Exercise prompt:
In the records below, find each line with the word "scrollbar" and copy it.

Stored items:
▼▼▼
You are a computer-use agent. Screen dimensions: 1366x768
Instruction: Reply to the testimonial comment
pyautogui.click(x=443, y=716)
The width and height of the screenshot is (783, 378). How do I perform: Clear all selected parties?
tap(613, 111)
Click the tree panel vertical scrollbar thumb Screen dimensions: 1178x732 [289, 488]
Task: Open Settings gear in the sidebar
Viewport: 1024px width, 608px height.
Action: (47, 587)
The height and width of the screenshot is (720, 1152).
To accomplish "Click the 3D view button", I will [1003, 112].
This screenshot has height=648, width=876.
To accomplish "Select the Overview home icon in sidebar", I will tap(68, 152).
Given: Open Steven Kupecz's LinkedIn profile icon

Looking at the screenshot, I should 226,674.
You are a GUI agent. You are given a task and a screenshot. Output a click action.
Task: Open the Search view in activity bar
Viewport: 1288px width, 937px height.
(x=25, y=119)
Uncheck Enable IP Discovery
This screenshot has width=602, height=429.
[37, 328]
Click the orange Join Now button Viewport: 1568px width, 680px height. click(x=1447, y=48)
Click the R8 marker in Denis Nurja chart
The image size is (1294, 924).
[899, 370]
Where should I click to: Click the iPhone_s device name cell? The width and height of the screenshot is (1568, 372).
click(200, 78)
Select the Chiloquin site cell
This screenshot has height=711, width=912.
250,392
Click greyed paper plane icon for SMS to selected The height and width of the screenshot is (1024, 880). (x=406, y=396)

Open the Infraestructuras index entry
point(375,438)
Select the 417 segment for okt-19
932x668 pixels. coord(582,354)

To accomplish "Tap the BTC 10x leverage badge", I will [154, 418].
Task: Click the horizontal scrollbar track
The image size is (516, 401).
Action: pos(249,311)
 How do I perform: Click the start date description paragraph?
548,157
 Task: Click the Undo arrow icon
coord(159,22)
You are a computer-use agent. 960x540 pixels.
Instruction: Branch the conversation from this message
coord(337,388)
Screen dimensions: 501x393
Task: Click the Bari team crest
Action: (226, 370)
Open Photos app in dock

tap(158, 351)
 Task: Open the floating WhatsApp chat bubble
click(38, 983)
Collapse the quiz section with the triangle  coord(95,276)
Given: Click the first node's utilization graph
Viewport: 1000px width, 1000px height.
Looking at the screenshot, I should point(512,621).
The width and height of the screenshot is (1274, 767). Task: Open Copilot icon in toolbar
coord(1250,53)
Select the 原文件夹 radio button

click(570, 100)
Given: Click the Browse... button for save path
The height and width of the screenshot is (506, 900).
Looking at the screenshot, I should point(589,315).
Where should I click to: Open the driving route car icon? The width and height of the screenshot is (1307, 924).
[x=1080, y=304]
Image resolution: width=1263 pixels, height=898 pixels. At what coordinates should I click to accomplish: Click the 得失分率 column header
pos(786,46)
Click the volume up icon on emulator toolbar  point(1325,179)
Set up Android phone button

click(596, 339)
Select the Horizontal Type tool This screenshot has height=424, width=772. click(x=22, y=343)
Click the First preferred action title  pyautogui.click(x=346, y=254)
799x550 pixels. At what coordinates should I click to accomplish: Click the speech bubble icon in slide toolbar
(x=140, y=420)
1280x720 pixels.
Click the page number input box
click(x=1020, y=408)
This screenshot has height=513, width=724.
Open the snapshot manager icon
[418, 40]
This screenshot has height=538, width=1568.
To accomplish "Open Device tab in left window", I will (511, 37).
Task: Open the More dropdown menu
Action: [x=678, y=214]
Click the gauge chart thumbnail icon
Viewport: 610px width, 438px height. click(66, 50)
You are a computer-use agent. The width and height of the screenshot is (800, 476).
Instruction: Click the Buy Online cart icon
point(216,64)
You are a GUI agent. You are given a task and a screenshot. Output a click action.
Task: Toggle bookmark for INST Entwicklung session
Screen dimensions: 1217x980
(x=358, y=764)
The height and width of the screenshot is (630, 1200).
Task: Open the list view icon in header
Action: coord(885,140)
▲▲▲
Output of the exercise:
Click the tree panel vertical scrollbar thumb Screen dimensions: 1178x732 [289, 488]
Task: Click the horizontal scrollbar track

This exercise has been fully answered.